▶ [Task inputs]:

## Begin

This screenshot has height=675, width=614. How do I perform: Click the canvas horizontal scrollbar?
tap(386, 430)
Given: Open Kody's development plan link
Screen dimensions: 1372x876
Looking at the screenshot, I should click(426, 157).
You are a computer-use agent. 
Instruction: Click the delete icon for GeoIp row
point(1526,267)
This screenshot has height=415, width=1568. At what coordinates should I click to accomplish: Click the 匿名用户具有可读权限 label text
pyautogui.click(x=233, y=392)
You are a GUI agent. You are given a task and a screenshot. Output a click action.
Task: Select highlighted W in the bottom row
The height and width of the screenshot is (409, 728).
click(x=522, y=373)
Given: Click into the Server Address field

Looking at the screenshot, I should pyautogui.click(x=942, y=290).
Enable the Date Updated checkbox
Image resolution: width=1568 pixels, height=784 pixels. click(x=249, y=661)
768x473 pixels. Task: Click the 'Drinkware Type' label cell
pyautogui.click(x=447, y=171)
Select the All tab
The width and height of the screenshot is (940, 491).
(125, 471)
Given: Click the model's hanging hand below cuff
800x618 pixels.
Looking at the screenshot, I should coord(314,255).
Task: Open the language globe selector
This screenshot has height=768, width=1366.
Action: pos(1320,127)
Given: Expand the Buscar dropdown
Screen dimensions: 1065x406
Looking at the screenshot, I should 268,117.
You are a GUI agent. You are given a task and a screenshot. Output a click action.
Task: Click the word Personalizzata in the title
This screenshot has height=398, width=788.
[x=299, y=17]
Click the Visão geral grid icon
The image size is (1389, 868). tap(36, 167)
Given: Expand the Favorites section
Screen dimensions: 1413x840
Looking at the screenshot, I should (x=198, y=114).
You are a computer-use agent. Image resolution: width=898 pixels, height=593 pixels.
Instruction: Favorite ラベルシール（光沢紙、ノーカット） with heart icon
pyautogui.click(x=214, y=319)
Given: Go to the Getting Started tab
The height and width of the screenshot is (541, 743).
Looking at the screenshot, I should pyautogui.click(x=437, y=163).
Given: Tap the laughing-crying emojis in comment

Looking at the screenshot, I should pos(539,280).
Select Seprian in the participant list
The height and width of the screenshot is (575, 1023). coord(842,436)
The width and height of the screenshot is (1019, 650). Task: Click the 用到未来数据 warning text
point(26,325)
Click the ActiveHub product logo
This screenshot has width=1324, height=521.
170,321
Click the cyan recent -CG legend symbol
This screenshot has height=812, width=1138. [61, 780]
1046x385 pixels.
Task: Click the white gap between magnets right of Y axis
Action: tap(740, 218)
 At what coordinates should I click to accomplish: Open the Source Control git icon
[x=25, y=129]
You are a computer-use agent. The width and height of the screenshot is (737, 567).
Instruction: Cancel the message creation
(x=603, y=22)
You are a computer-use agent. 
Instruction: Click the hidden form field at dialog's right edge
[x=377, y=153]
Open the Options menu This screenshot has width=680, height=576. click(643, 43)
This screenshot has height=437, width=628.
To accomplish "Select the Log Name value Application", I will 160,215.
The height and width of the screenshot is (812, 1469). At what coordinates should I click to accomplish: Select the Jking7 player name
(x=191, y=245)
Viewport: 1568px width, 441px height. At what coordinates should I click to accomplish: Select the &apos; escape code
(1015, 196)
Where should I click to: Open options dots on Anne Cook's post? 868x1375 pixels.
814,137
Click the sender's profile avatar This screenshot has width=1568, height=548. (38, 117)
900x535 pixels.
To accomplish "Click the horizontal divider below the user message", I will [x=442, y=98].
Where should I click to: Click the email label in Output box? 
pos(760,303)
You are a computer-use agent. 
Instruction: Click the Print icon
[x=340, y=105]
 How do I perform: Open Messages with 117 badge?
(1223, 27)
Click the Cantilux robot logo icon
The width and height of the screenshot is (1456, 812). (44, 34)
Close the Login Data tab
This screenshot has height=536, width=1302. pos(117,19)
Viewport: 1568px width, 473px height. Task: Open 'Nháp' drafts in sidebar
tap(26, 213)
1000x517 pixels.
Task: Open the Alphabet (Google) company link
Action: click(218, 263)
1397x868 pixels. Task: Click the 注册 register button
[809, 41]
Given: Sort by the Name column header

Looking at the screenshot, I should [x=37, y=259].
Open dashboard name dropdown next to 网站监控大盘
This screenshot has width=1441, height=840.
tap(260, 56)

## End

▶ [Task directions]:
Copy out every one of the items above line for line, with no changes.

▶ [Finished task]:
This screenshot has height=675, width=614. How do I perform: Click the canvas horizontal scrollbar?
tap(386, 430)
Given: Open Kody's development plan link
Screen dimensions: 1372x876
Looking at the screenshot, I should click(426, 157).
You are a computer-use agent. 
Instruction: Click the delete icon for GeoIp row
point(1526,267)
This screenshot has height=415, width=1568. At what coordinates should I click to accomplish: Click the 匿名用户具有可读权限 label text
pyautogui.click(x=233, y=392)
You are a GUI agent. You are given a task and a screenshot. Output a click action.
Task: Select highlighted W in the bottom row
The height and width of the screenshot is (409, 728).
click(x=522, y=373)
Given: Click into the Server Address field

Looking at the screenshot, I should pyautogui.click(x=942, y=290).
Enable the Date Updated checkbox
Image resolution: width=1568 pixels, height=784 pixels. click(x=249, y=661)
768x473 pixels. Task: Click the 'Drinkware Type' label cell
pyautogui.click(x=447, y=171)
Select the All tab
The width and height of the screenshot is (940, 491).
(125, 471)
Given: Click the model's hanging hand below cuff
800x618 pixels.
Looking at the screenshot, I should coord(314,255).
Task: Open the language globe selector
This screenshot has height=768, width=1366.
Action: pos(1320,127)
Given: Expand the Buscar dropdown
Screen dimensions: 1065x406
Looking at the screenshot, I should 268,117.
You are a GUI agent. You are given a task and a screenshot. Output a click action.
Task: Click the word Personalizzata in the title
This screenshot has height=398, width=788.
[x=299, y=17]
Click the Visão geral grid icon
The image size is (1389, 868). tap(36, 167)
Given: Expand the Favorites section
Screen dimensions: 1413x840
Looking at the screenshot, I should (x=198, y=114).
You are a computer-use agent. Image resolution: width=898 pixels, height=593 pixels.
Instruction: Favorite ラベルシール（光沢紙、ノーカット） with heart icon
pyautogui.click(x=214, y=319)
Given: Go to the Getting Started tab
The height and width of the screenshot is (541, 743).
Looking at the screenshot, I should pyautogui.click(x=437, y=163).
Given: Tap the laughing-crying emojis in comment

Looking at the screenshot, I should pos(539,280).
Select Seprian in the participant list
The height and width of the screenshot is (575, 1023). coord(842,436)
The width and height of the screenshot is (1019, 650). Task: Click the 用到未来数据 warning text
point(26,325)
Click the ActiveHub product logo
This screenshot has width=1324, height=521.
170,321
Click the cyan recent -CG legend symbol
This screenshot has height=812, width=1138. [61, 780]
1046x385 pixels.
Task: Click the white gap between magnets right of Y axis
Action: tap(740, 218)
 At what coordinates should I click to accomplish: Open the Source Control git icon
[x=25, y=129]
You are a computer-use agent. The width and height of the screenshot is (737, 567).
Instruction: Cancel the message creation
(x=603, y=22)
You are a computer-use agent. 
Instruction: Click the hidden form field at dialog's right edge
[x=377, y=153]
Open the Options menu This screenshot has width=680, height=576. click(643, 43)
This screenshot has height=437, width=628.
To accomplish "Select the Log Name value Application", I will 160,215.
The height and width of the screenshot is (812, 1469). At what coordinates should I click to accomplish: Select the Jking7 player name
(x=191, y=245)
Viewport: 1568px width, 441px height. At what coordinates should I click to accomplish: Select the &apos; escape code
(1015, 196)
Where should I click to: Open options dots on Anne Cook's post? 868x1375 pixels.
814,137
Click the sender's profile avatar This screenshot has width=1568, height=548. (38, 117)
900x535 pixels.
To accomplish "Click the horizontal divider below the user message", I will [x=442, y=98].
Where should I click to: Click the email label in Output box? 
pos(760,303)
You are a computer-use agent. 
Instruction: Click the Print icon
[x=340, y=105]
 How do I perform: Open Messages with 117 badge?
(1223, 27)
Click the Cantilux robot logo icon
The width and height of the screenshot is (1456, 812). (44, 34)
Close the Login Data tab
This screenshot has height=536, width=1302. pos(117,19)
Viewport: 1568px width, 473px height. Task: Open 'Nháp' drafts in sidebar
tap(26, 213)
1000x517 pixels.
Task: Open the Alphabet (Google) company link
Action: click(218, 263)
1397x868 pixels. Task: Click the 注册 register button
[809, 41]
Given: Sort by the Name column header

Looking at the screenshot, I should [x=37, y=259].
Open dashboard name dropdown next to 网站监控大盘
This screenshot has width=1441, height=840.
tap(260, 56)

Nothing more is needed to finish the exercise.